── Provided data

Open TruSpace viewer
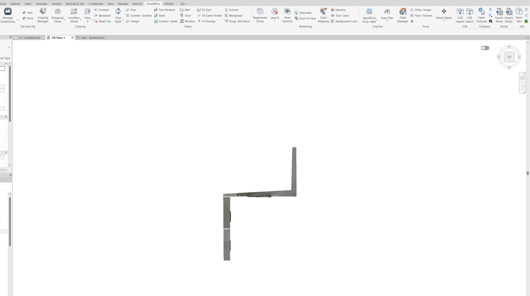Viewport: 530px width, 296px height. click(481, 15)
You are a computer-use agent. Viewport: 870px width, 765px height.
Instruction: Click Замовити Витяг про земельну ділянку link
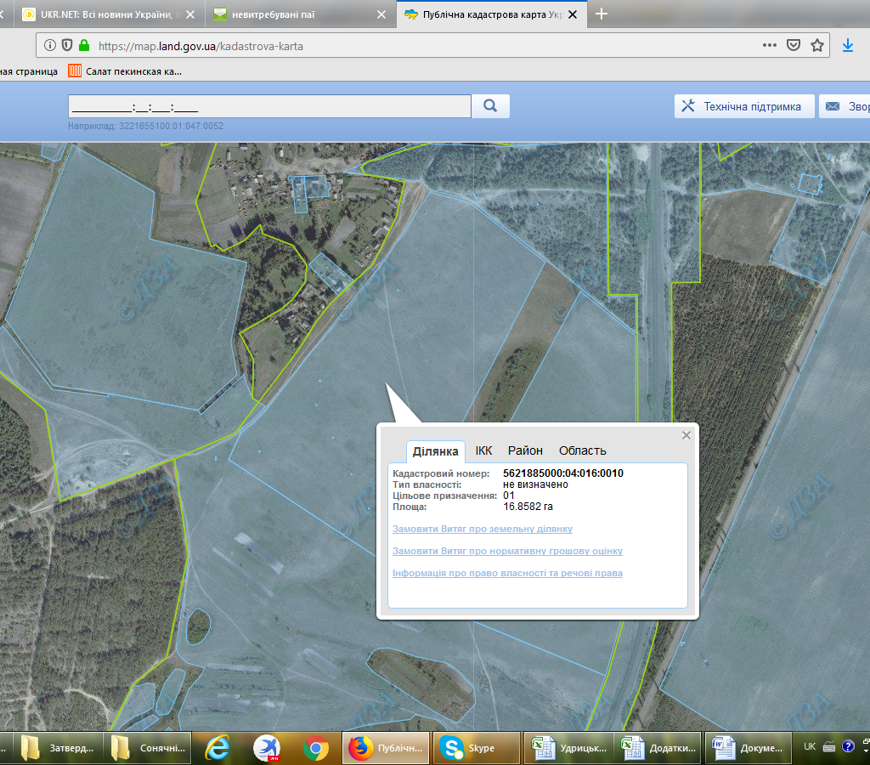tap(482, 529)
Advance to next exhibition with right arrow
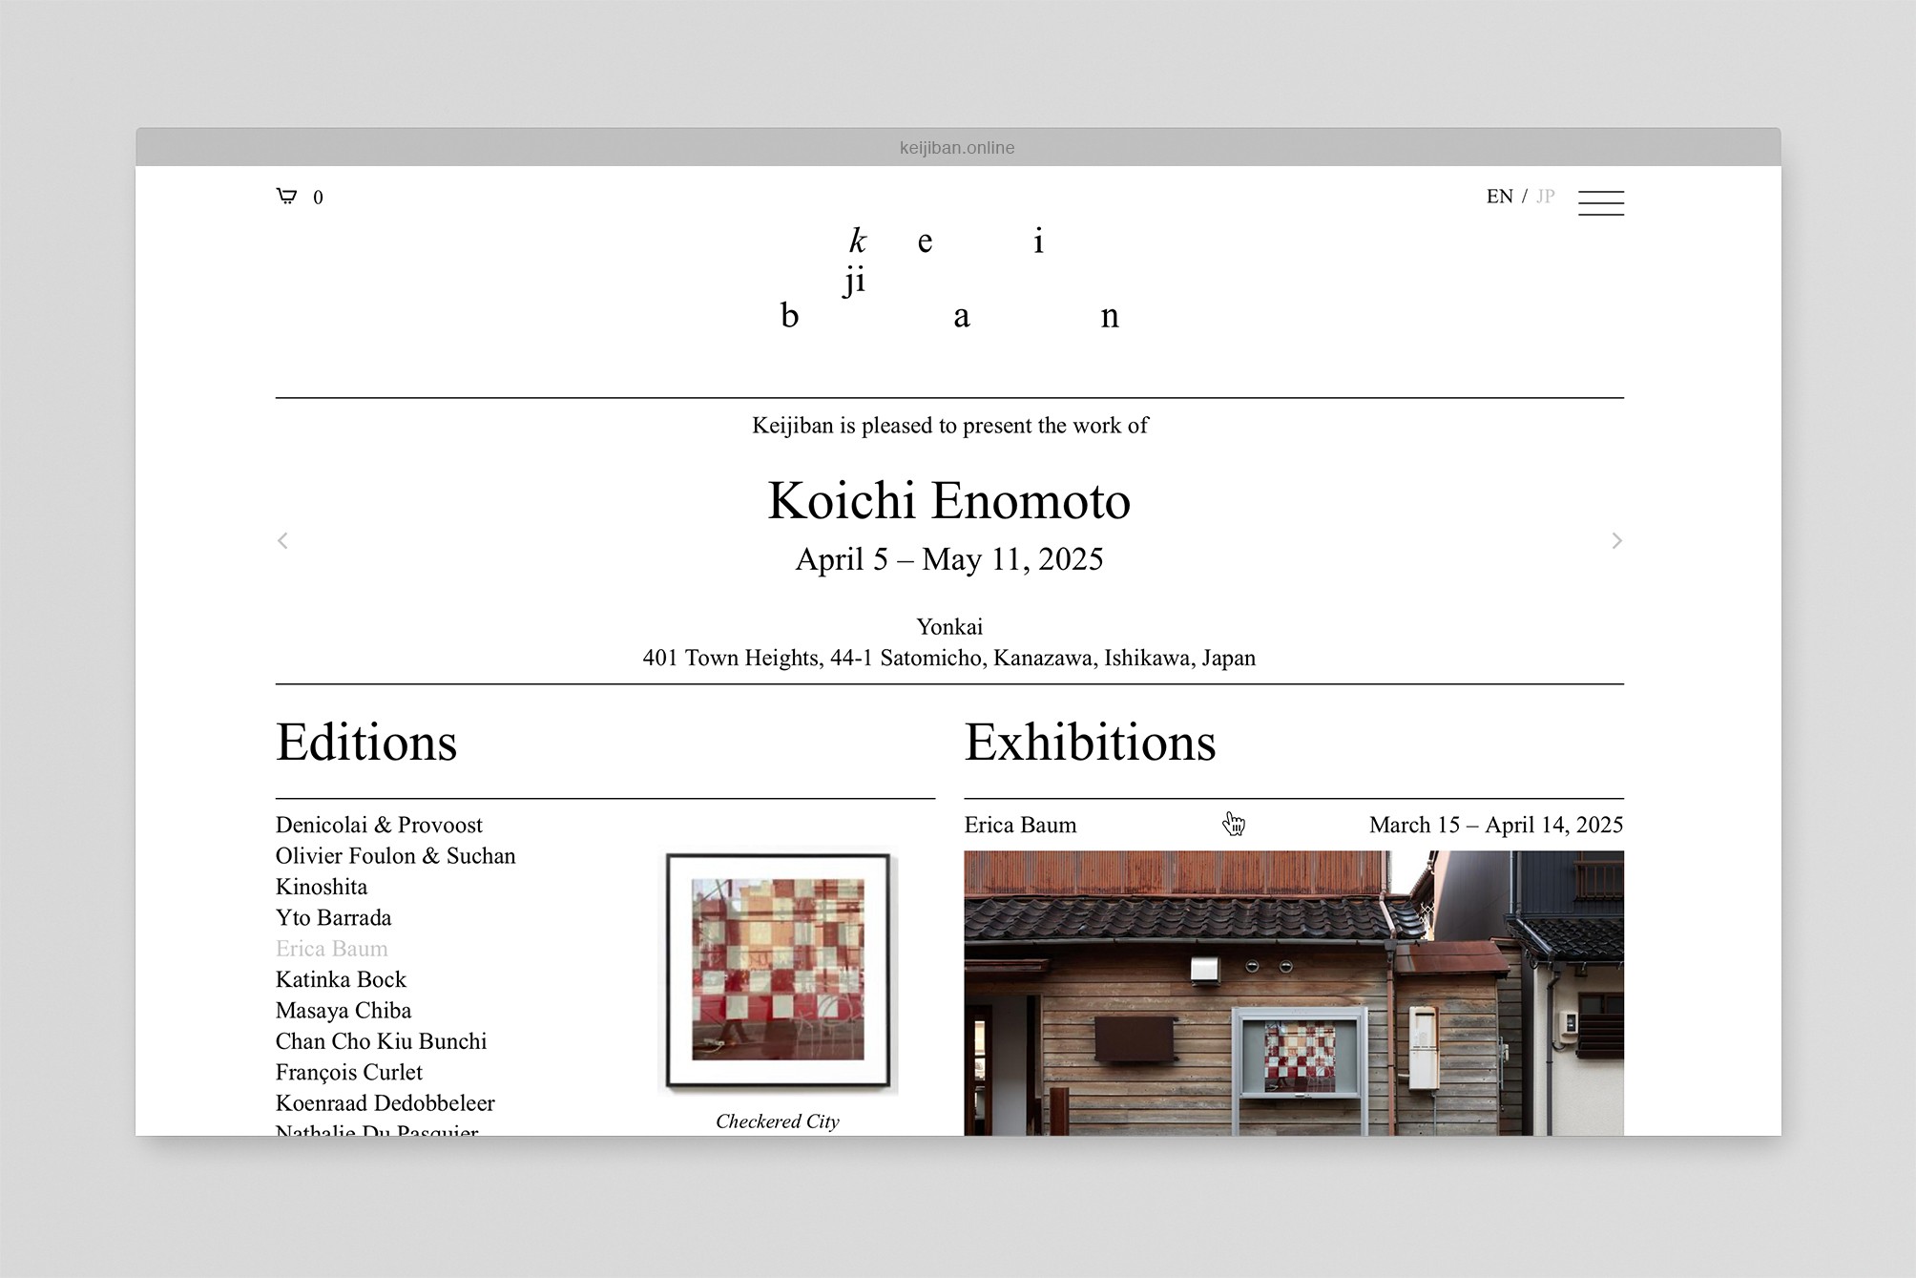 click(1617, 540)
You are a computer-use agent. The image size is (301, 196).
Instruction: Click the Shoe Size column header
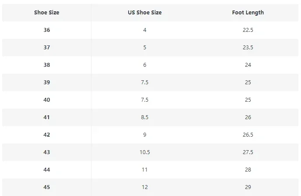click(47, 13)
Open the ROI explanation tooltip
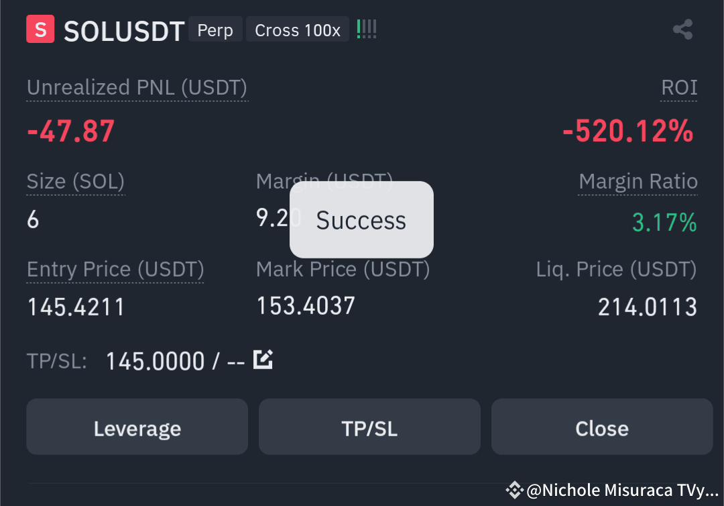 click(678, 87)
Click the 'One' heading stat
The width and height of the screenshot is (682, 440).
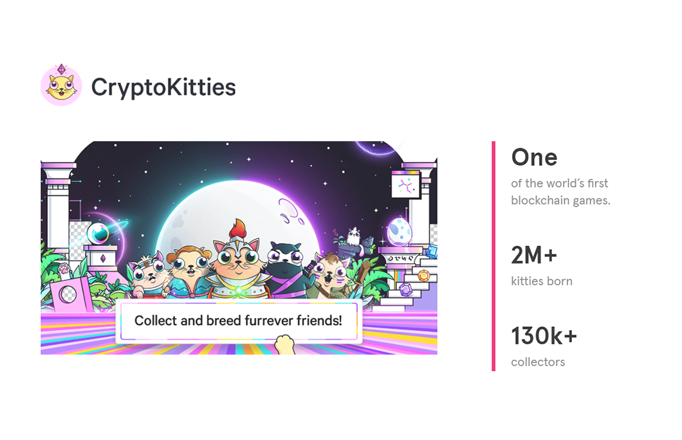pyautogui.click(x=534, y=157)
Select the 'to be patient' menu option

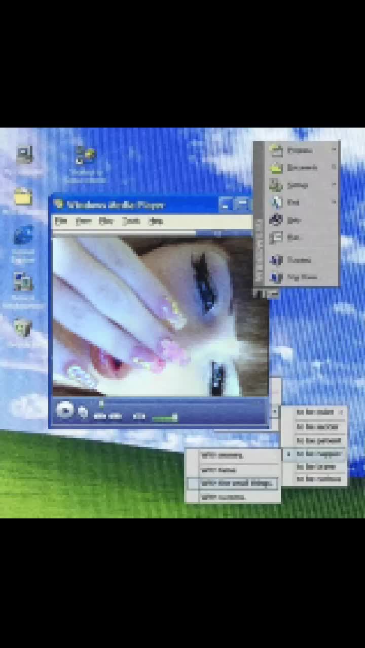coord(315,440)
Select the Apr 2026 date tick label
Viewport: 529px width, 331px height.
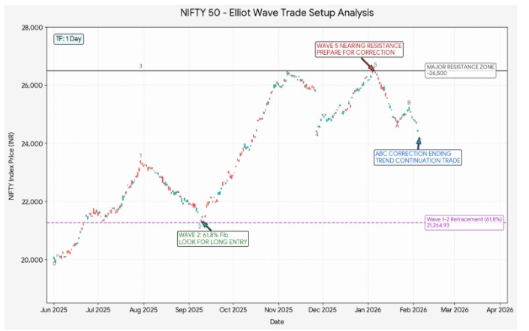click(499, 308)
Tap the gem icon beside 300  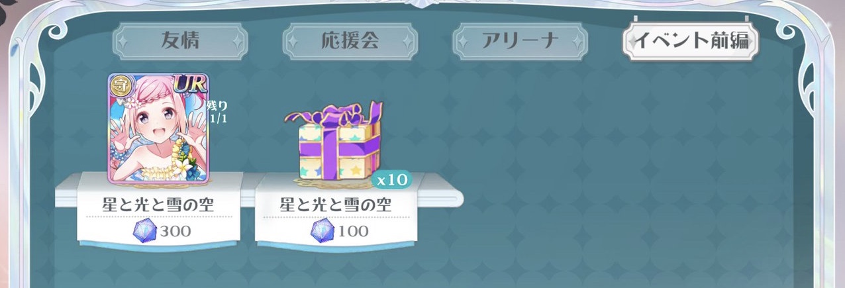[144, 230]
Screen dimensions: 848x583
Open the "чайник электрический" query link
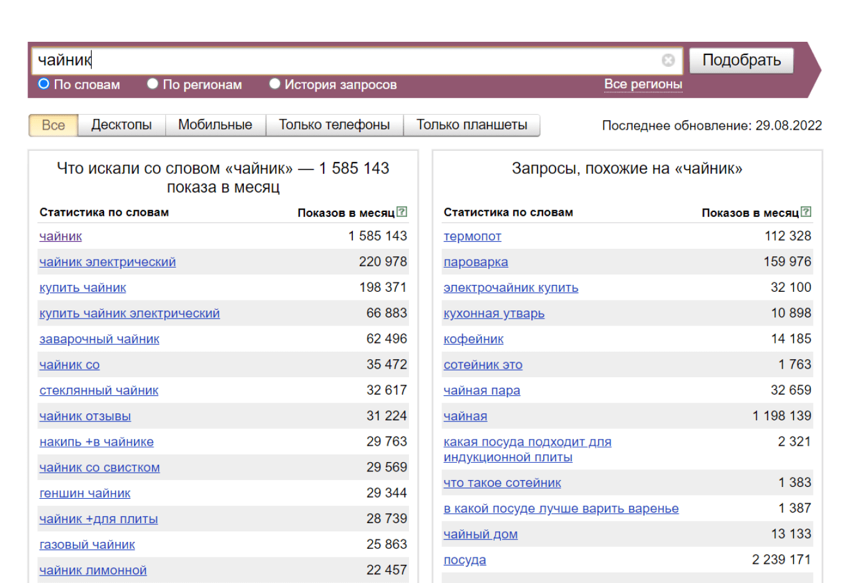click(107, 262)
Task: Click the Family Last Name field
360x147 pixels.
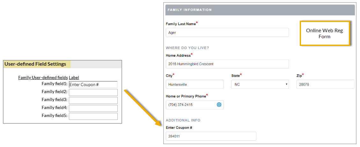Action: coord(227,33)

────

Exercise description – Swap "computer-use agent" for "screen assistant" in the lines running from the start of the material through the line holding "pyautogui.click(x=534, y=157)", inclusive, and give those lines alone with all else unchanged. Leave the pictures out of the answer.

Full answer –
Open TruSpace viewer
Viewport: 530px width, 296px height. click(481, 15)
You are a screen assistant. Viewport: 870px width, 765px height.
Instruction: Click Замовити Витяг про земельну ділянку link
tap(482, 529)
Advance to next exhibition with right arrow
 click(1617, 540)
You are a screen assistant. The image size is (301, 196).
Instruction: Click the Shoe Size column header
click(47, 13)
Open the ROI explanation tooltip
 click(678, 87)
Click the 'One' heading stat
The width and height of the screenshot is (682, 440).
pyautogui.click(x=534, y=157)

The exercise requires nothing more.